Since November 2004, Microsoft has been giving customers advance warning of what to expect three business days ahead of Patch Tuesday. The company said at the time that customer feedback prompted it to start doing so.
But one IT professional worries the advance warning may be as useful to the digital underground as it is to Microsoft's customers.
"I wonder if advance notification can work against Microsoft, with hackers working overtime to exploit programs because they know they're going to be patched," said Gabriel Selmi, network administrator for Middletown, Conn.-based Advanced Behavioral Health Inc. "That does kind of worry me."
Still, he said, the patching process has come a long way. It no longer matters much to him how many patches are released from one month to the next.

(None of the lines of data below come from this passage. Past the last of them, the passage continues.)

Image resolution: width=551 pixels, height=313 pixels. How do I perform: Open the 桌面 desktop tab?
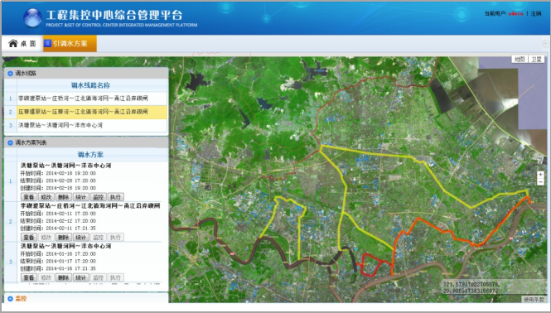tap(22, 43)
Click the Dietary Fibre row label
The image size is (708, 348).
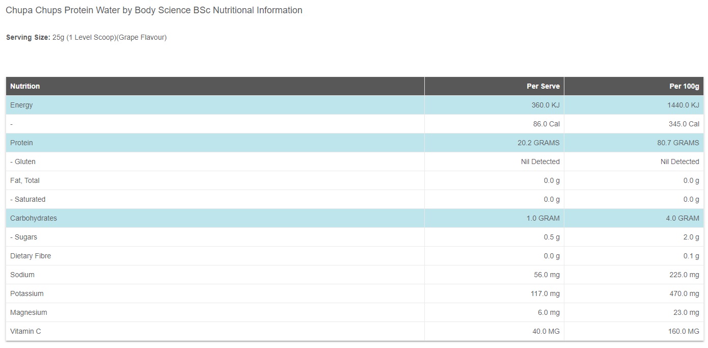[31, 256]
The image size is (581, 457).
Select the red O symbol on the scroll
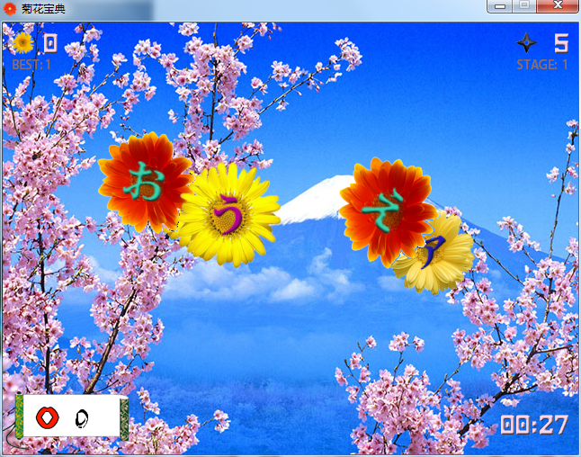click(47, 417)
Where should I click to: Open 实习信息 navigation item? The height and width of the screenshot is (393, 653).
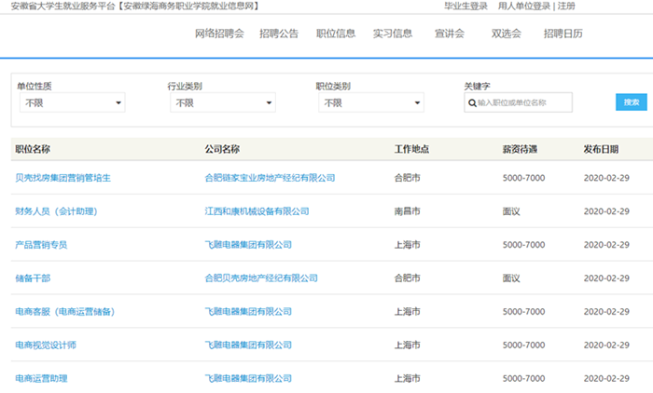[393, 34]
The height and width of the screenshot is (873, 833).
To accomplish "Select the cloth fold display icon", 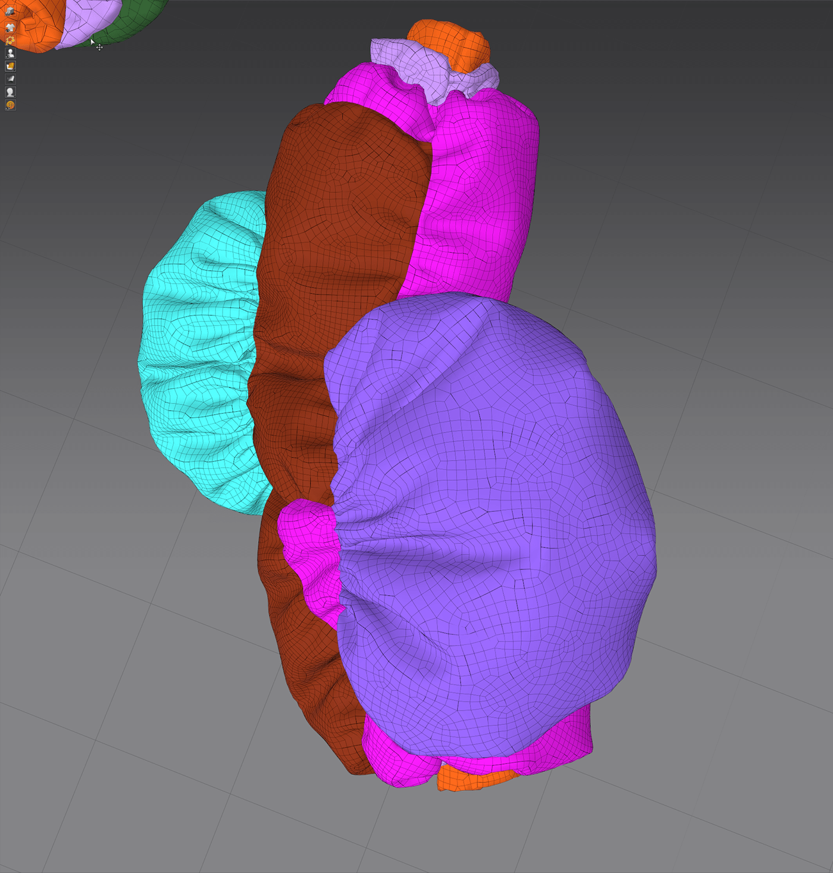I will [10, 79].
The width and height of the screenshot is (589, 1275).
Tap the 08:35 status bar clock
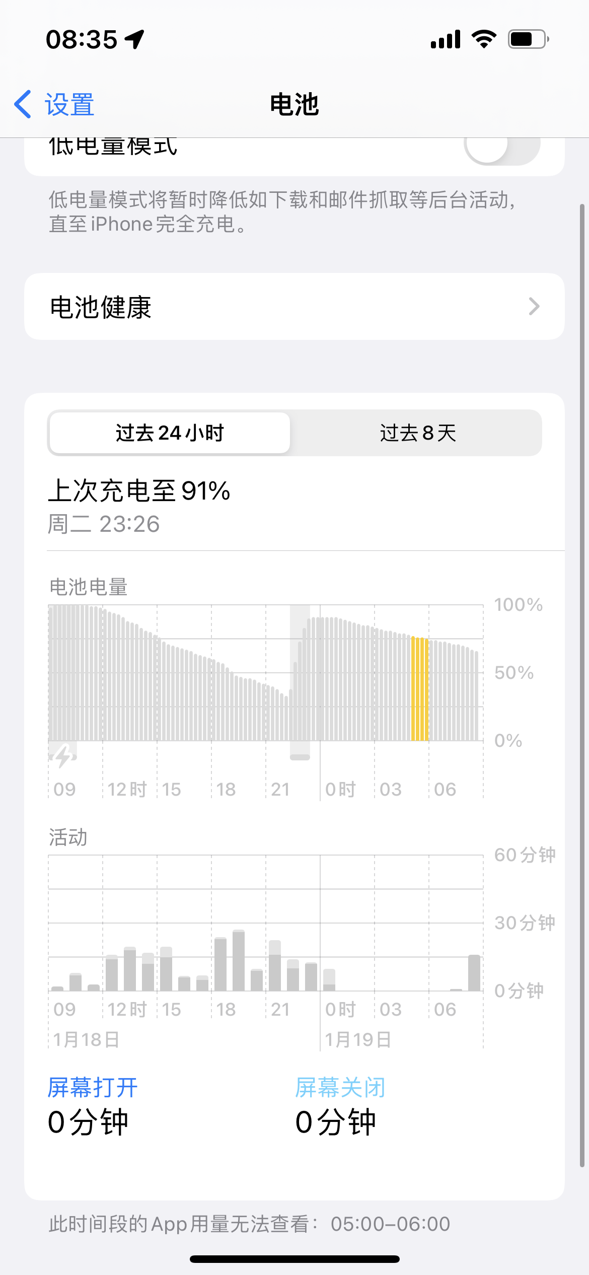[x=82, y=39]
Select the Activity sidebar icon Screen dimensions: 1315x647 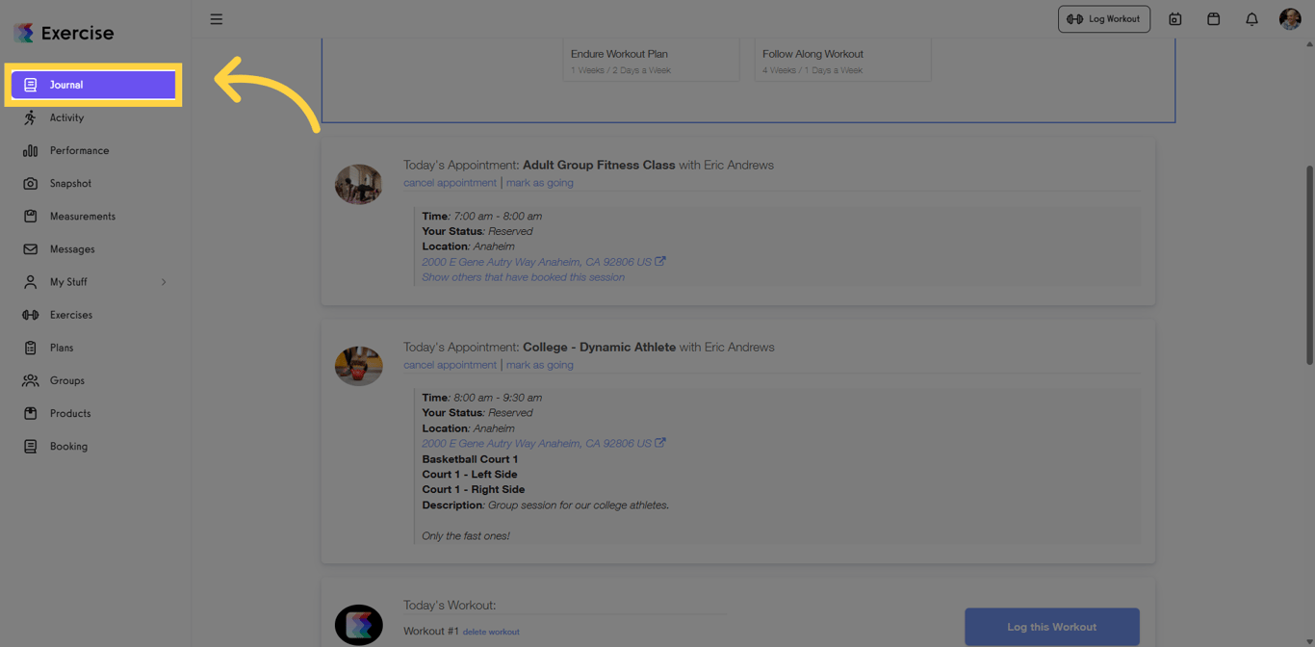tap(32, 117)
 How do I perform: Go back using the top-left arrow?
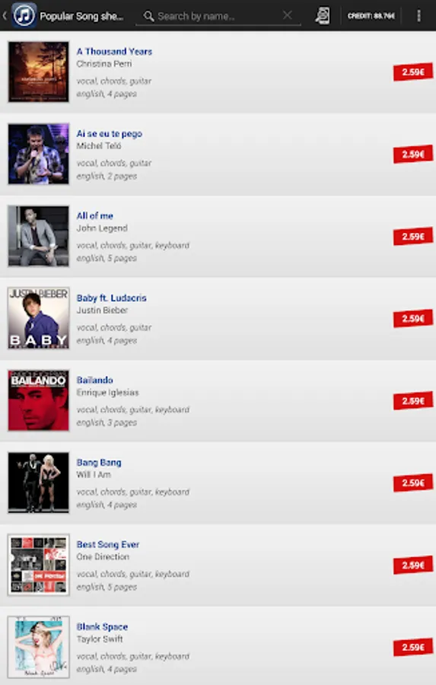point(5,16)
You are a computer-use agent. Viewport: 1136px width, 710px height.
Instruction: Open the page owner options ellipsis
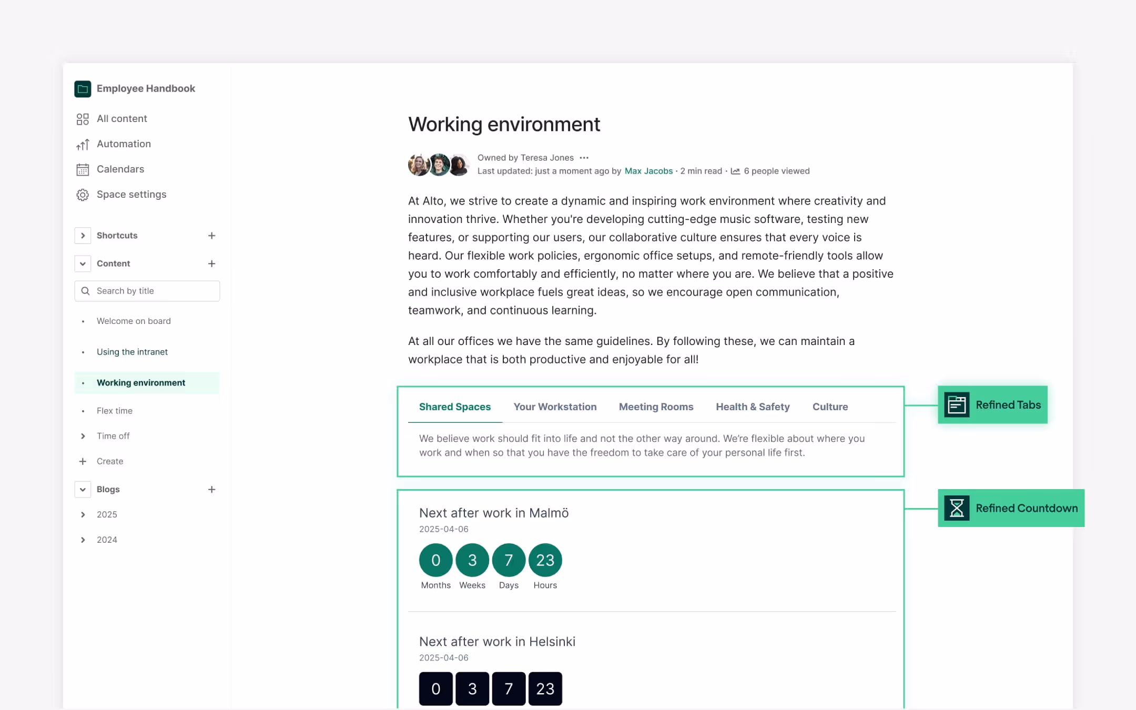pos(584,157)

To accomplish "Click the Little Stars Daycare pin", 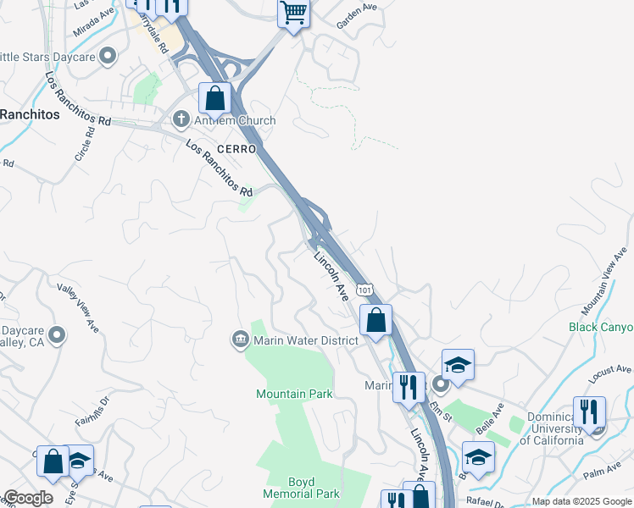I will (108, 57).
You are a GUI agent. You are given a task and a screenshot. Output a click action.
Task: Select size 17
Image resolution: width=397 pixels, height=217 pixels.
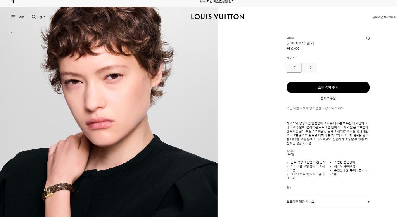pos(294,68)
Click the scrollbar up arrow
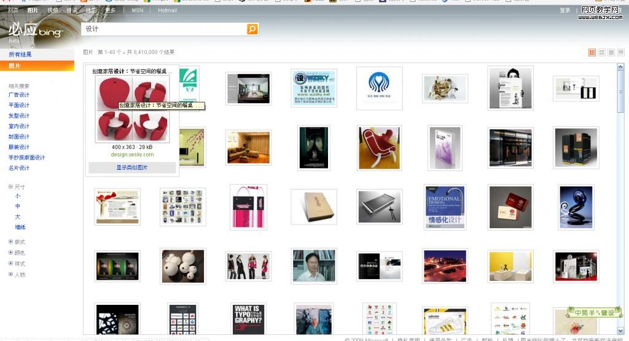This screenshot has height=341, width=629. click(x=620, y=67)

"I used to worry about having a rough time and having to plan out the patch deployment process," he said. Now it's largely automated. Selmi said his department developed a more simplified patching process using Scottsdale, Ariz.-based PatchLink Corp.
Last month Microsoft issued seven security updates. Two critical flaws addressed in those updates affect Media Player and Internet Explorer.
Earlier this week, Microsoft was forced to issue a technical advisory warning that customers who apply some recent Windows Media Player 10 patches -- including one issued last month -- may experience the following issues when trying to seek, rewind or fast forward:
- The position slider may jump back to the start of the media file.
- Content playback may freeze, even though the status shows that the content is playing.
Microsoft offered these workarounds:
- If the server is running Microsoft Windows Server 2003 Service Pack 1 (SP1), disable the Advanced Fast Start feature on the publishing point.
- Make sure that the server-side playlist does not use the "clipBegin" element.